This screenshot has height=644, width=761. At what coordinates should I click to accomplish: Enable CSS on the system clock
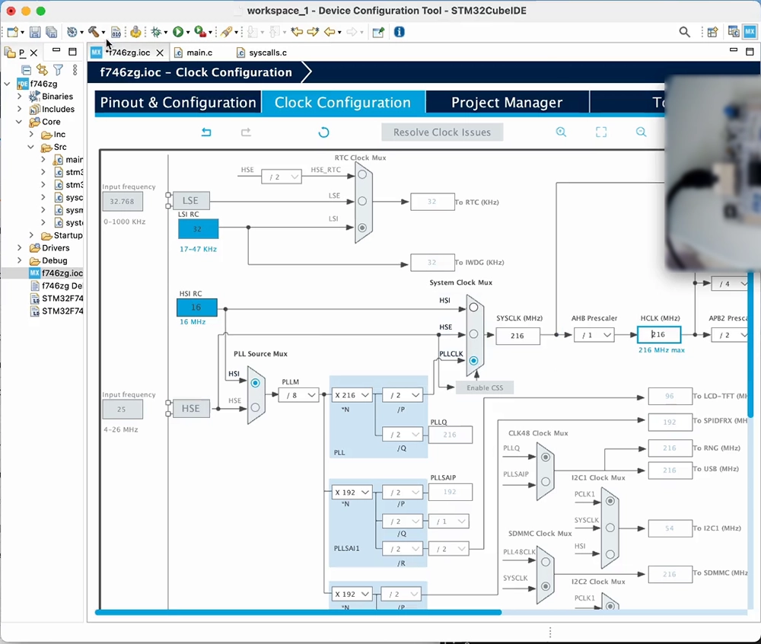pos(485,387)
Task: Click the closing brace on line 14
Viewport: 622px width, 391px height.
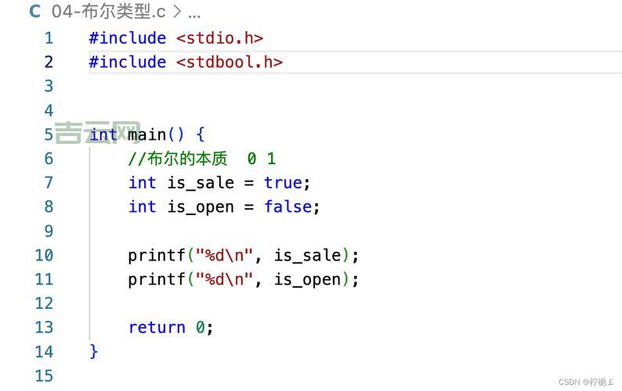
---
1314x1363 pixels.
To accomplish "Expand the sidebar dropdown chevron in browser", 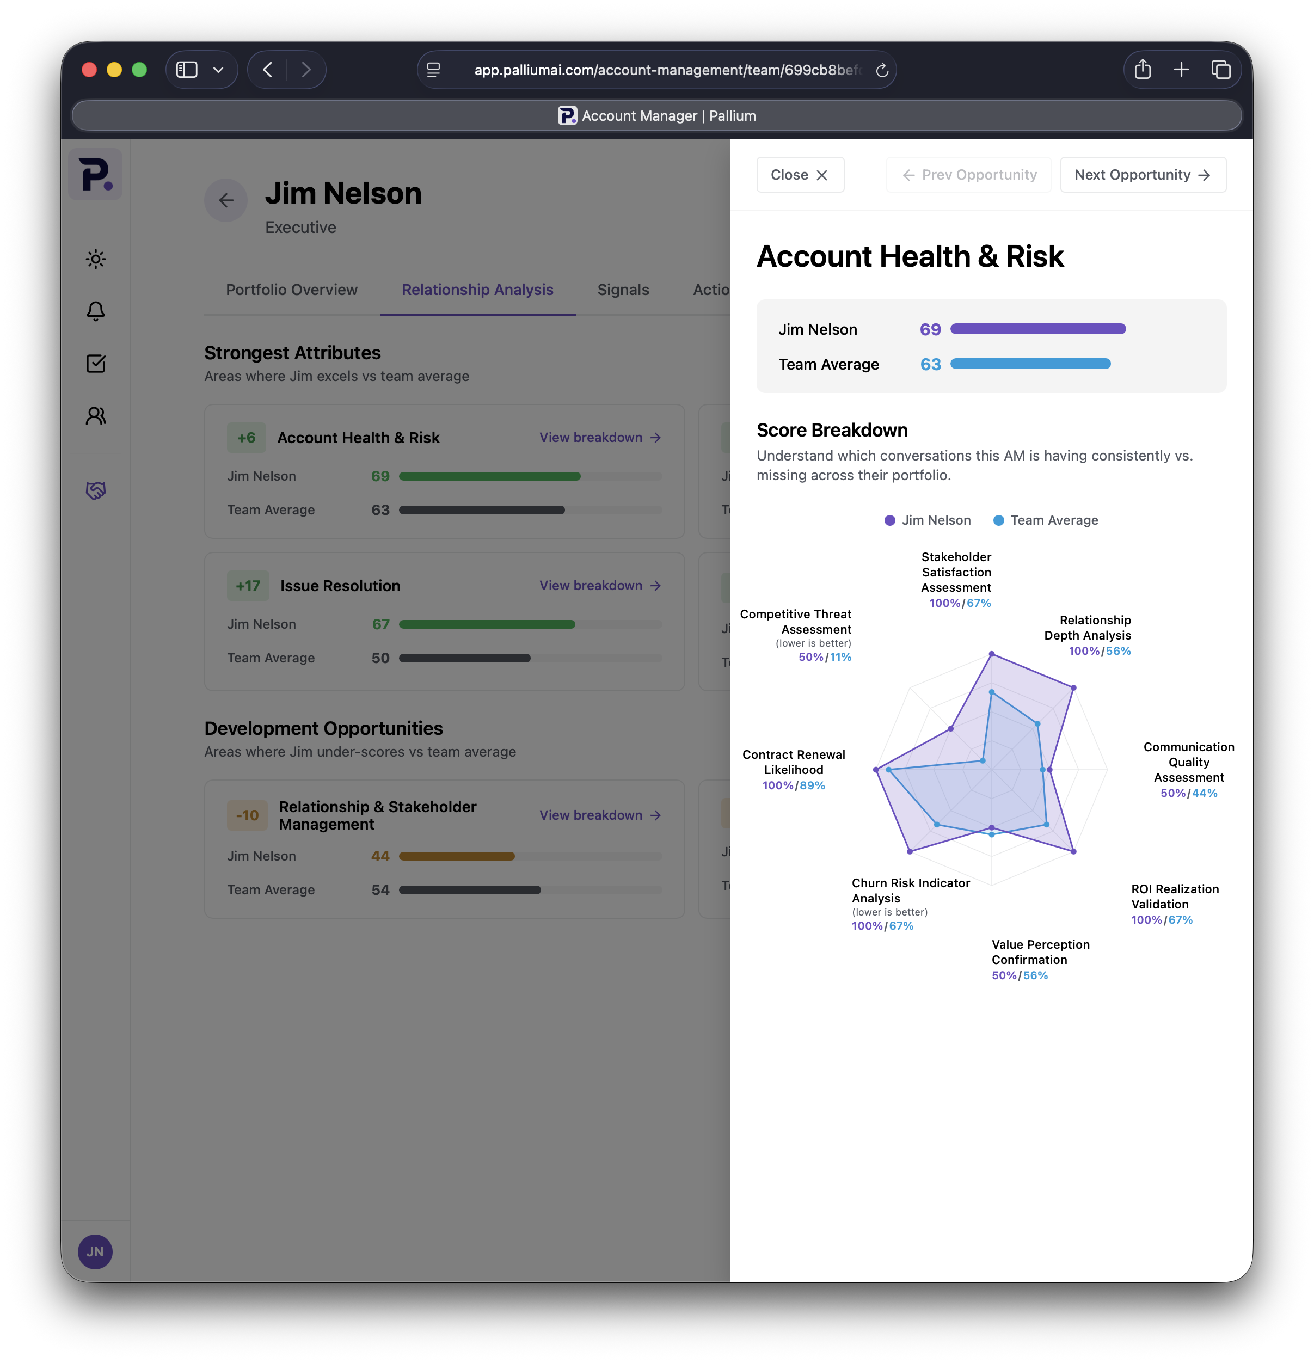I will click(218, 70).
==
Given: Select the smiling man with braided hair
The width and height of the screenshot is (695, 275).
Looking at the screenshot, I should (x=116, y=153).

◆ Description of the task ◆
Convert everything in the entries from the line containing "This screenshot has" down to the one containing "Viewport: 622px width, 391px height." into a Markdown table with the columns Row and Text, one numbered row per line and no blank lines. Leave the pictures out.

◆ Result of this task ◆
| Row | Text |
|---|---|
| 1 | This screenshot has height=644, width=761. At what coordinates should I click to accomplish: Enable CSS on the system clock |
| 2 | pos(485,387) |
| 3 | Task: Click the closing brace on line 14 |
| 4 | Viewport: 622px width, 391px height. |